• **EXERCISE OBJECTIVE**
Pull out every line of the rows below that contains the word "Toggle". Case matters.

• **Collected data**
____________

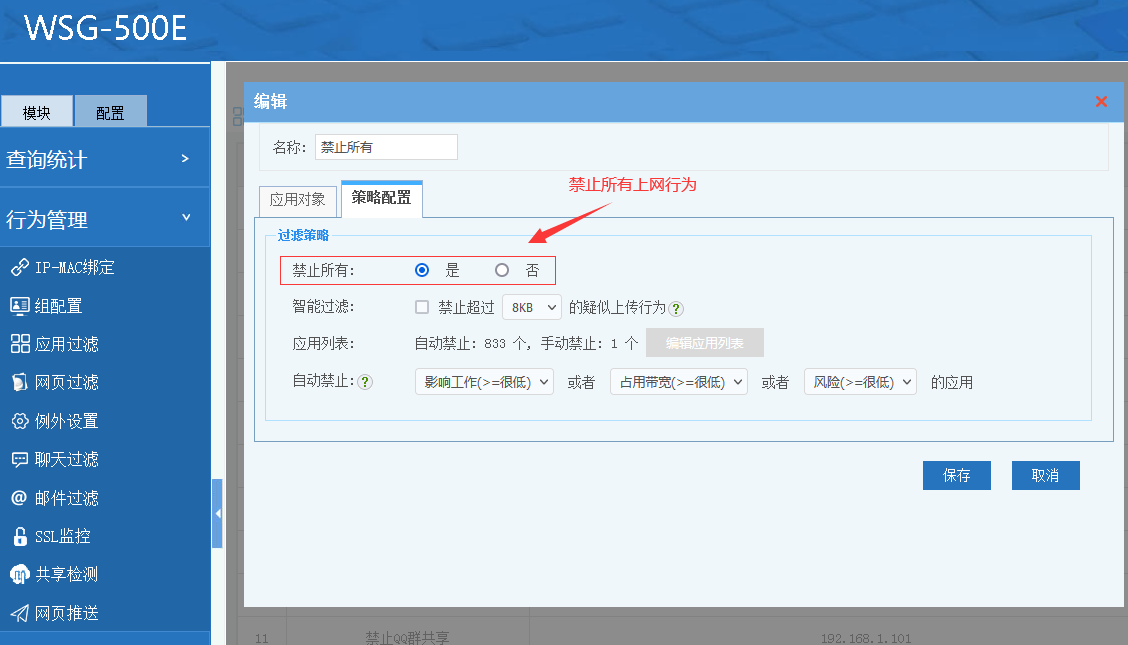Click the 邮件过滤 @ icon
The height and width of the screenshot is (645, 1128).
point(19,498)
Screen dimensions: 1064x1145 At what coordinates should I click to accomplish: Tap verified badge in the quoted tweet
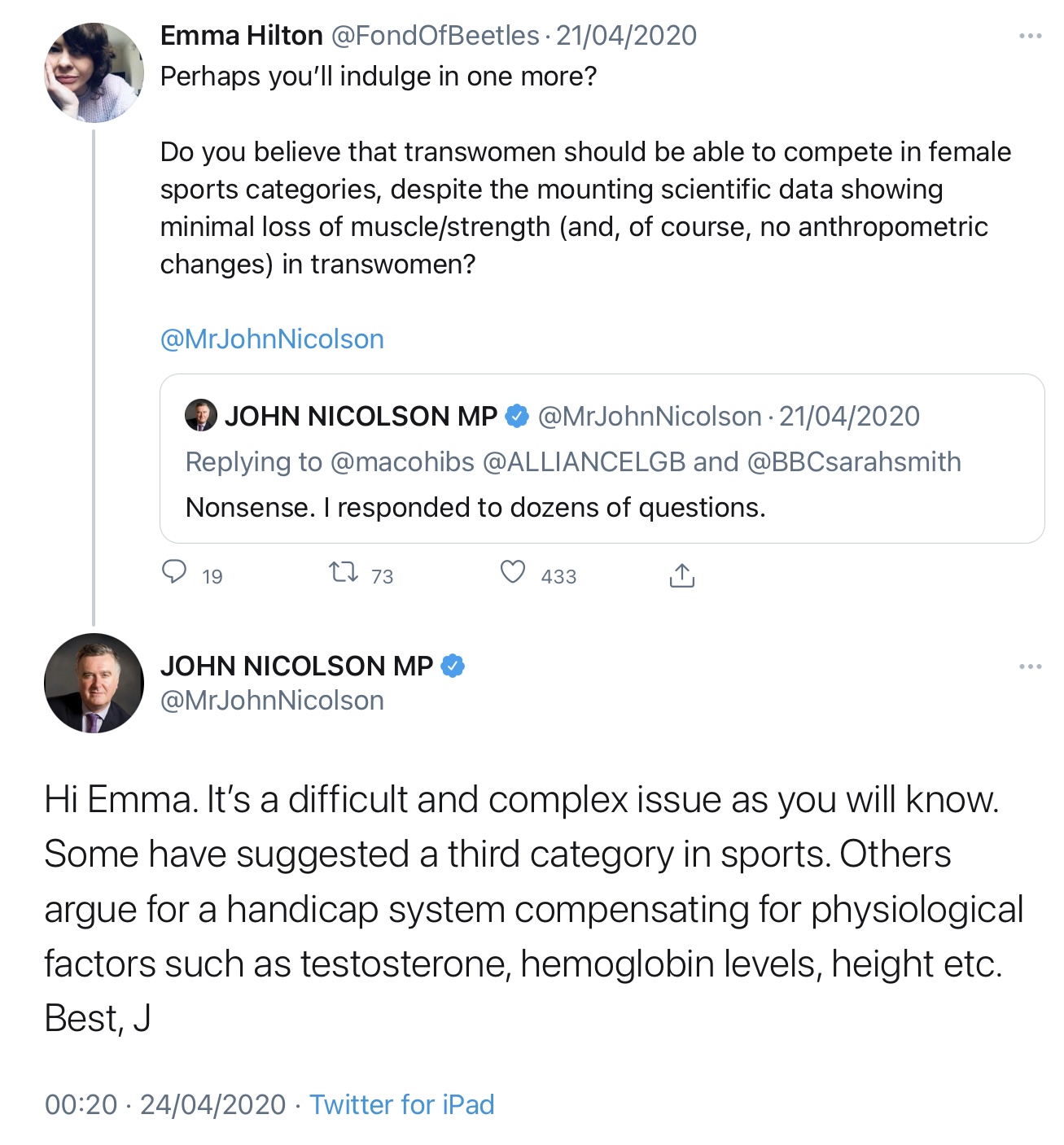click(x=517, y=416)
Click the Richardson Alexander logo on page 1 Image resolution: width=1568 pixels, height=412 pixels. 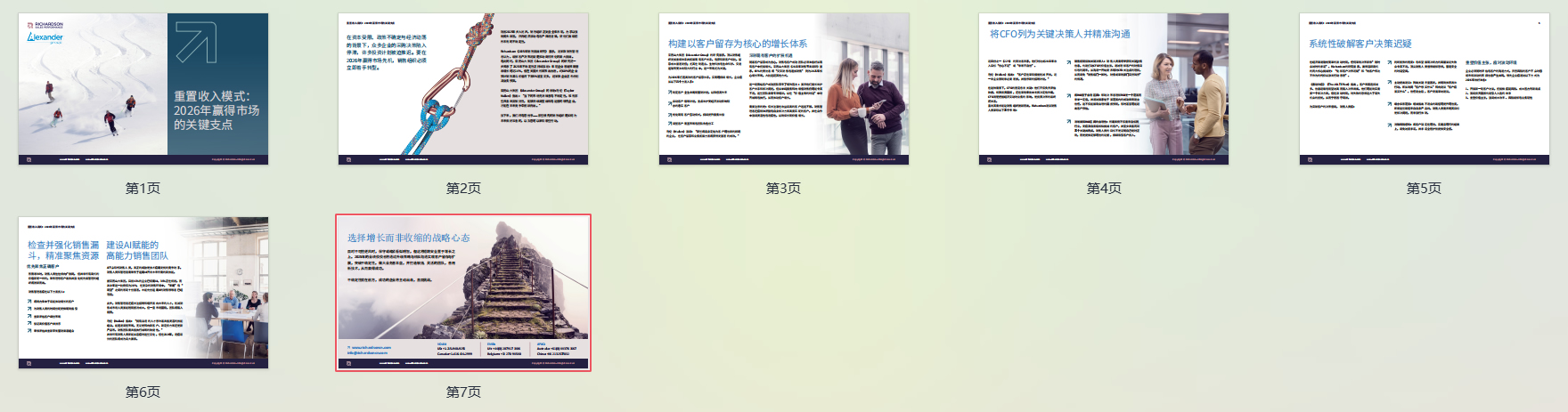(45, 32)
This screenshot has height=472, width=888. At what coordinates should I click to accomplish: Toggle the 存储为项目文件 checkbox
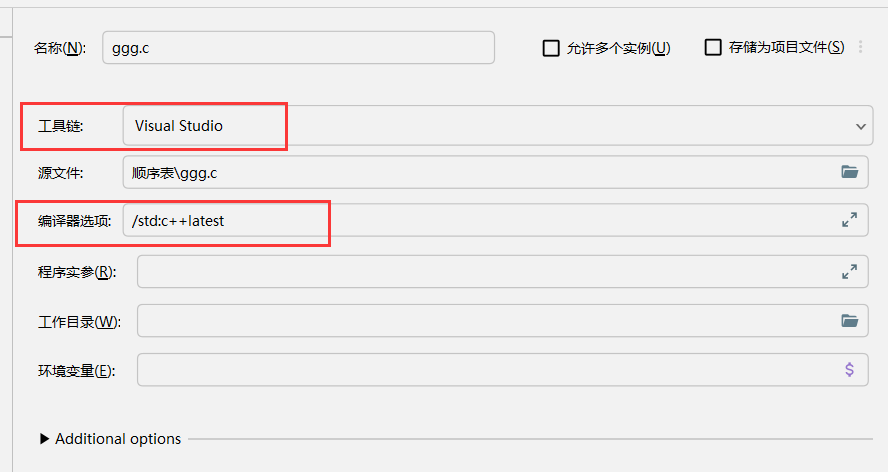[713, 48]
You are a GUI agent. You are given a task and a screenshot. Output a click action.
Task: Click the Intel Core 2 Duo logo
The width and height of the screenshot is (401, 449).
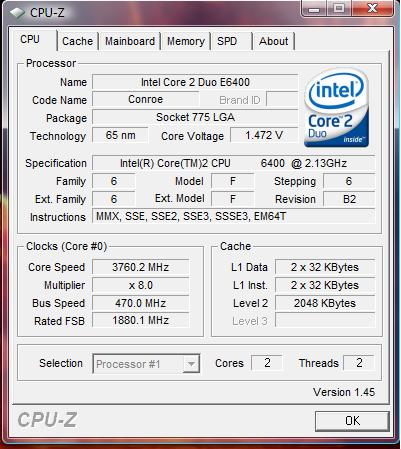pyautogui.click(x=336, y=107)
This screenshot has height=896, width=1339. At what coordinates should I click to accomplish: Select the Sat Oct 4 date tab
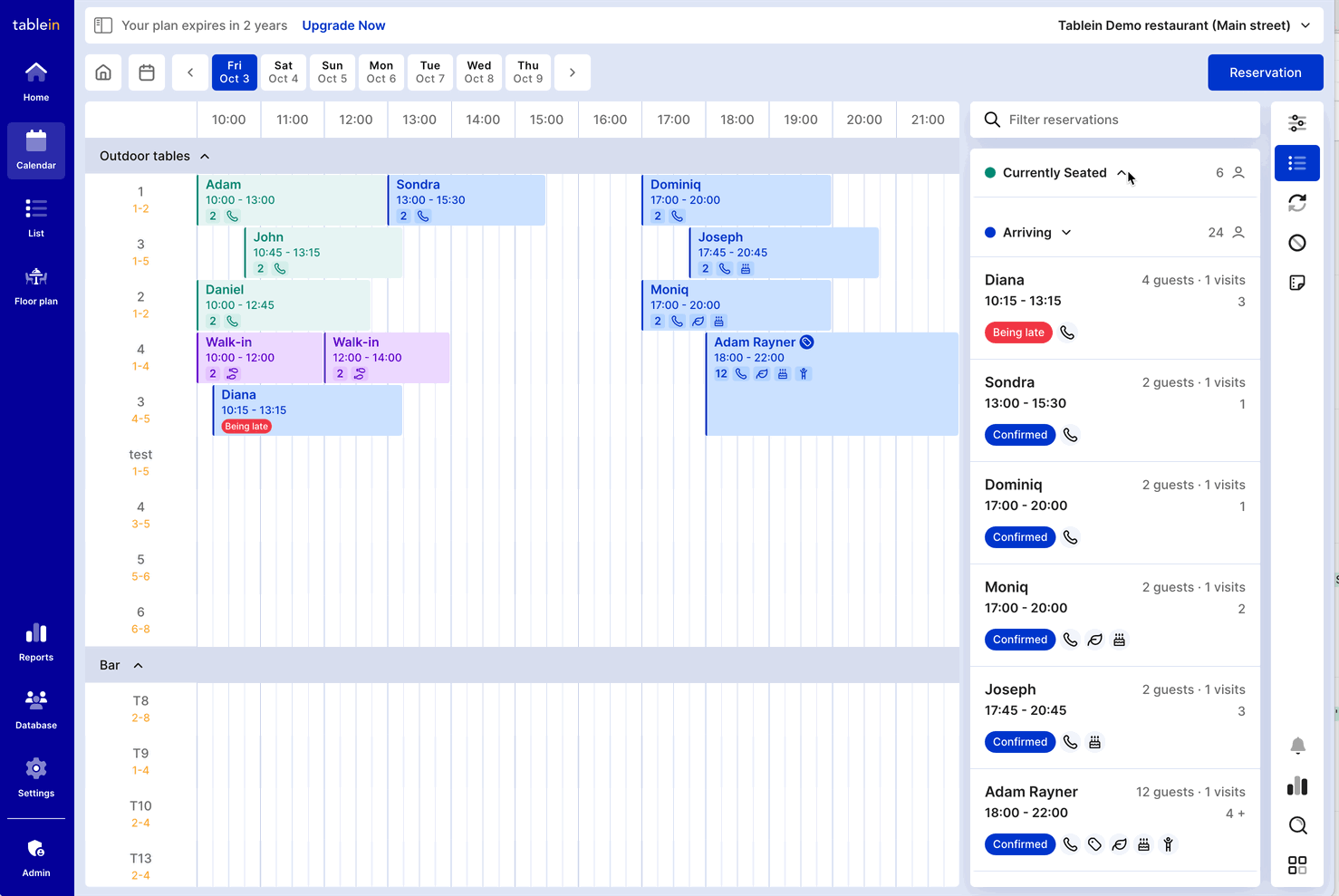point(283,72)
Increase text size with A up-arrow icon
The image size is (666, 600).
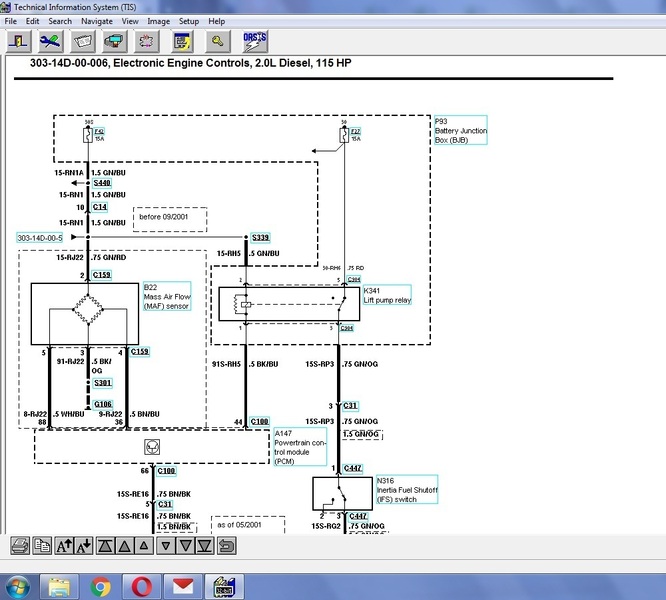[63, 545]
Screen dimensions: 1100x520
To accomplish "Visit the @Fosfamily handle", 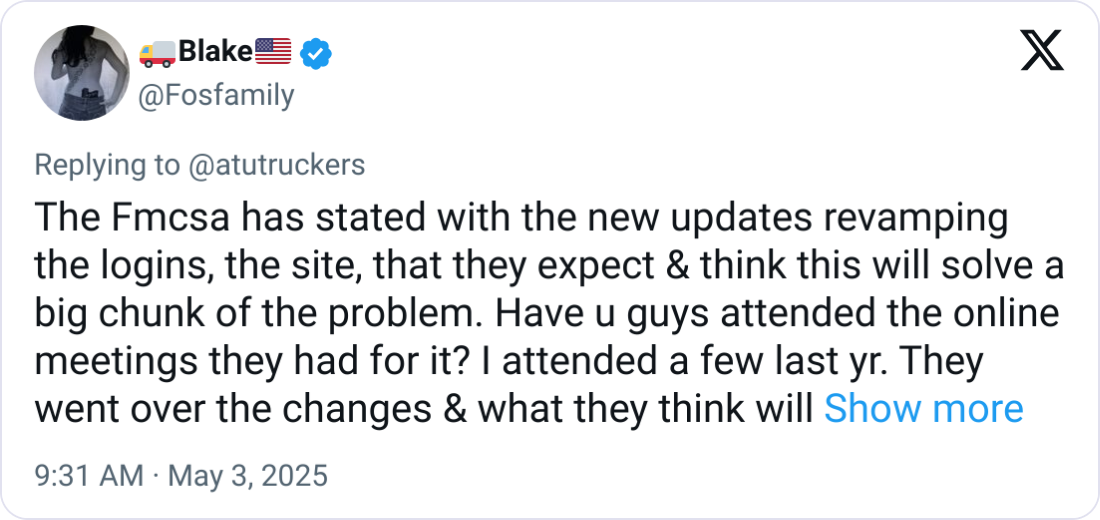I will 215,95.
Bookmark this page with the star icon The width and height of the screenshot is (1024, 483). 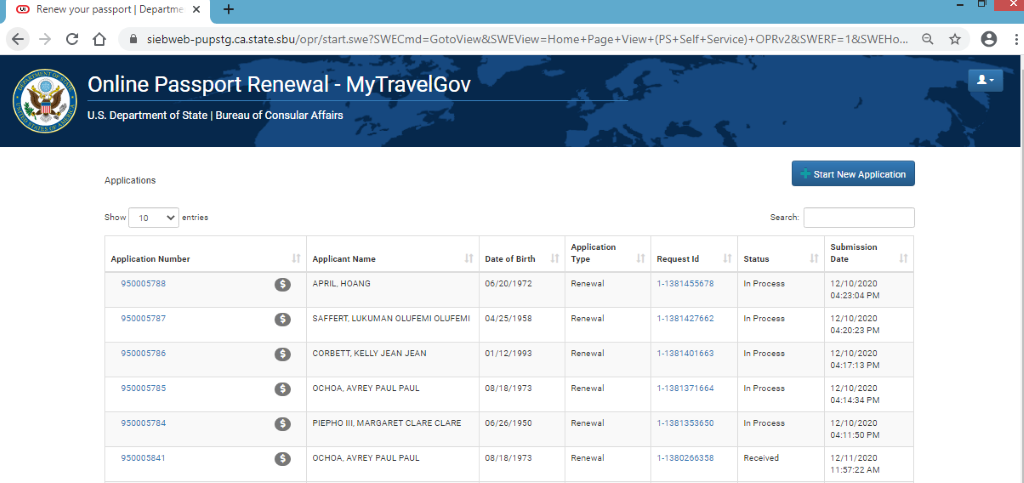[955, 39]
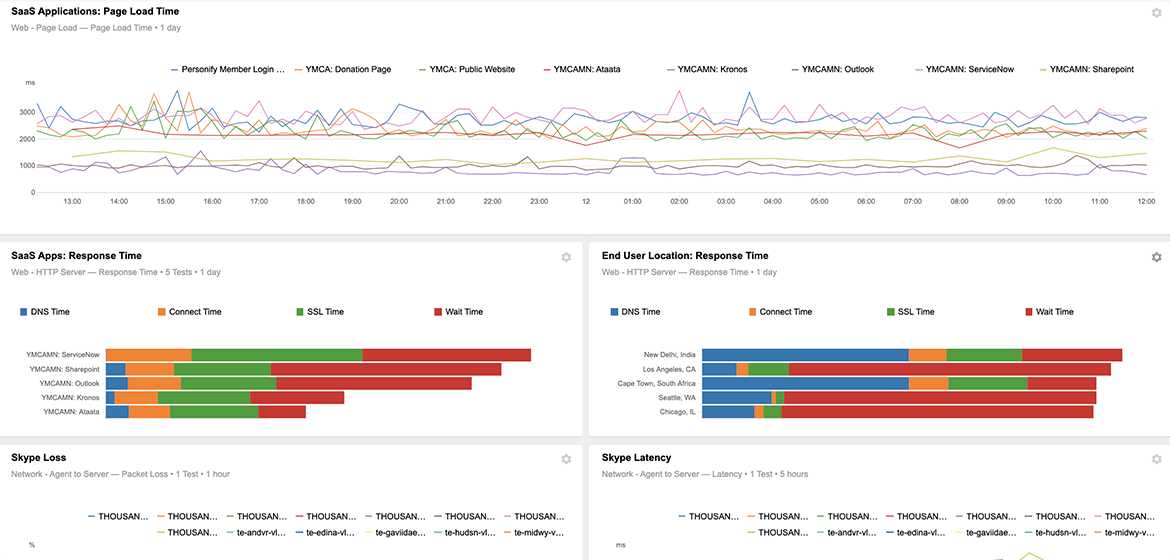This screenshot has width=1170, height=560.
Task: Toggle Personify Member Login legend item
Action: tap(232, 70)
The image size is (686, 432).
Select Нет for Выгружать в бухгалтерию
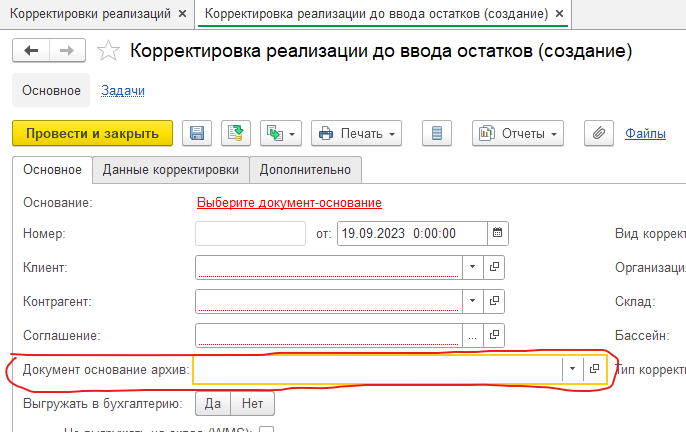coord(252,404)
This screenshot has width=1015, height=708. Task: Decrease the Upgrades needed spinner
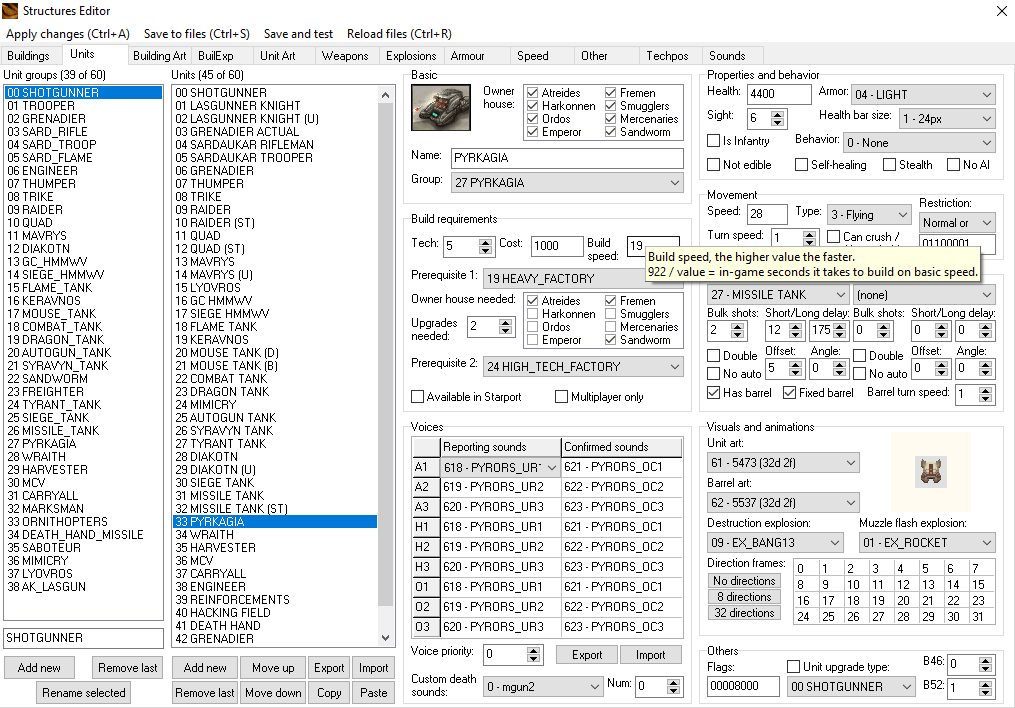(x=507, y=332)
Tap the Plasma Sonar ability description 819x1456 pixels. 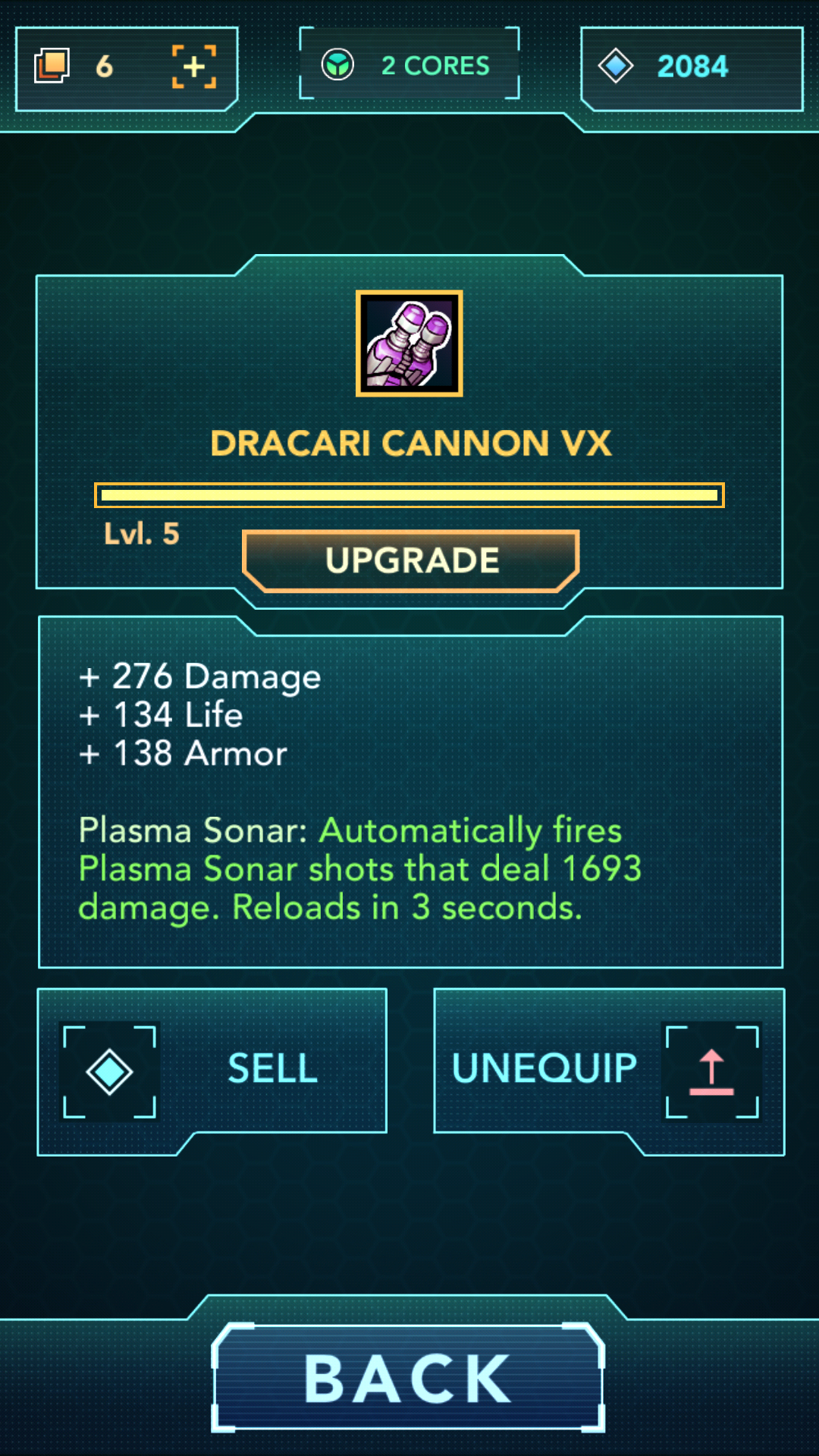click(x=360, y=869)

____________

• **TASK OUTPUT**
This screenshot has height=472, width=888. At what coordinates should I click to accomplish: Toggle the 存储为项目文件 checkbox
Task: Toggle Personify Member Login legend item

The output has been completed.